[Records excerpted from a collection]
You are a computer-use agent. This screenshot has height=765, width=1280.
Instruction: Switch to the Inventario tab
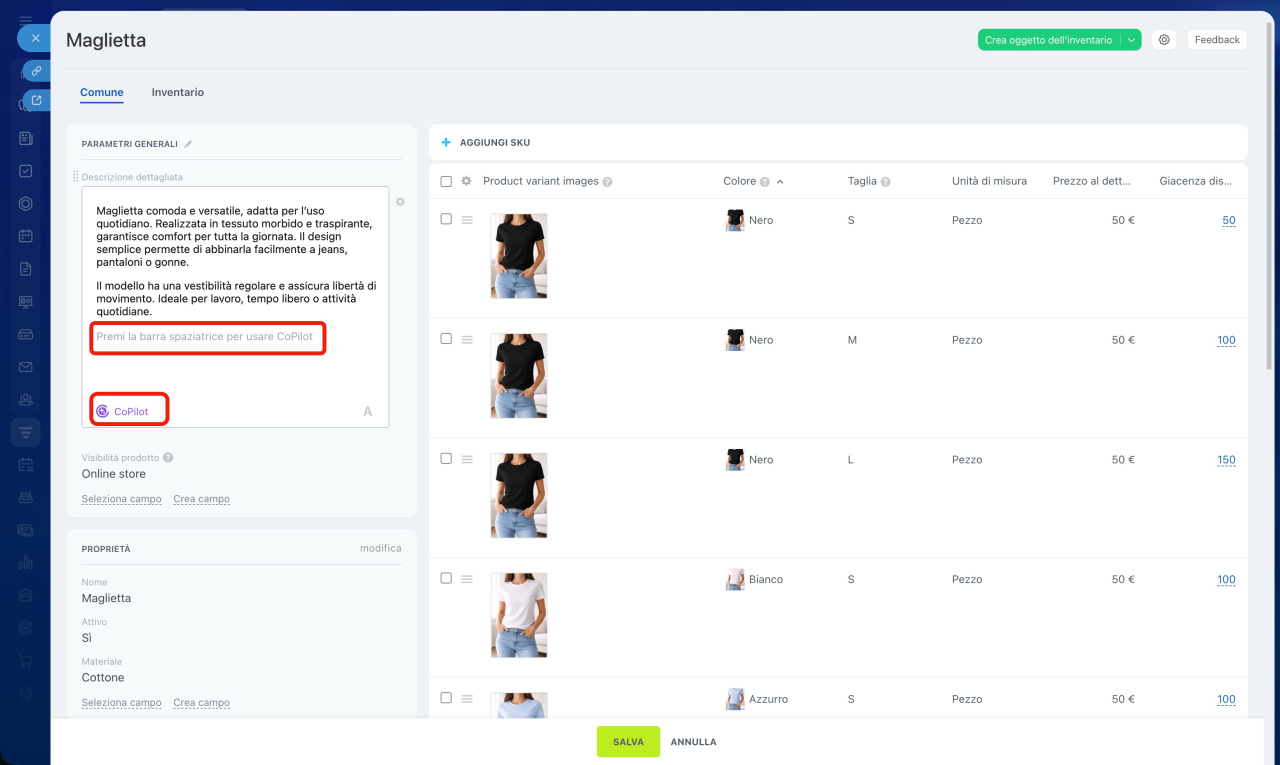pos(178,92)
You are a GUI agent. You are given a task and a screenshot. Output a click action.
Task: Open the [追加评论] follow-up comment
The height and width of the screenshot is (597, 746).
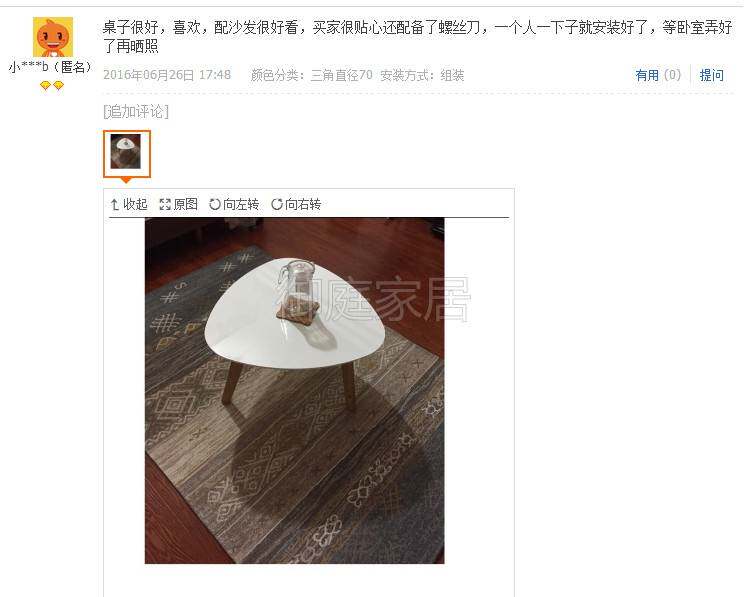pyautogui.click(x=136, y=111)
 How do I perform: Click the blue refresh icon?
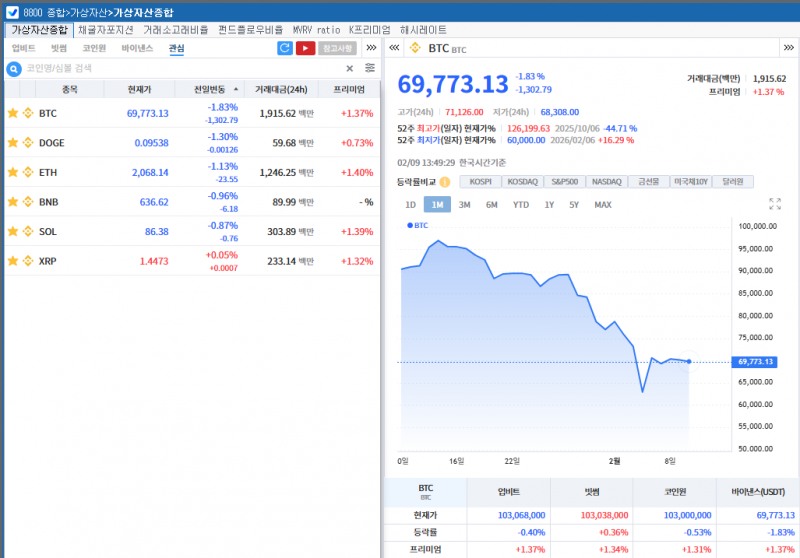(285, 48)
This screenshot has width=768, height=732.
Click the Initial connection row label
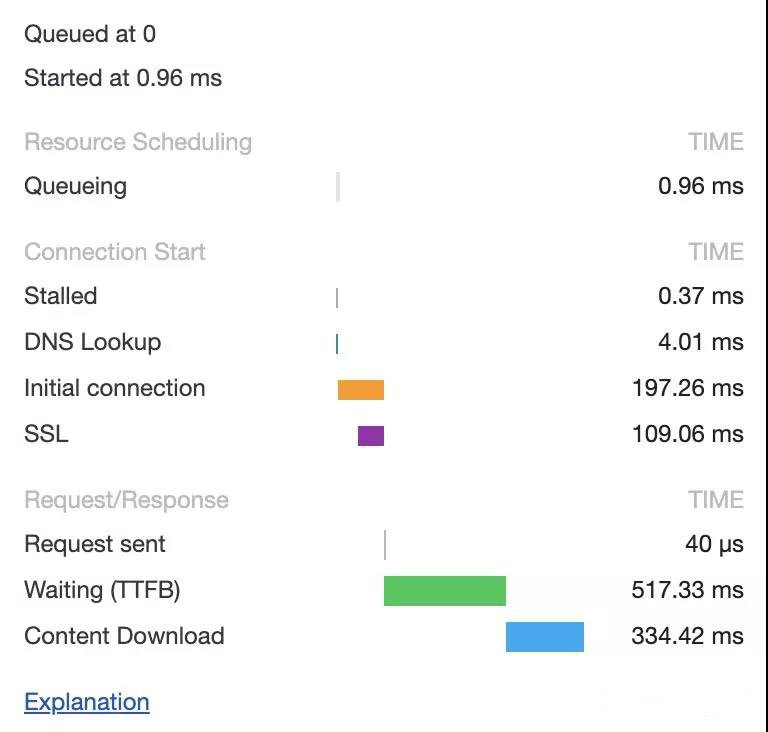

**Description of the task**
Reproduce every line above exactly as written, omitting the images.

**Reply**
You are a computer-use agent. This screenshot has height=765, width=1280.
Instruction: Switch to the Inventario tab
pos(178,92)
You are a GUI agent. You are given a task and a screenshot. Output a click action.
Task: Open the [追加评论] follow-up comment
The height and width of the screenshot is (597, 746).
pyautogui.click(x=136, y=111)
 How do I perform: Click the blue refresh icon?
(285, 48)
This screenshot has width=768, height=732.
Click the Initial connection row label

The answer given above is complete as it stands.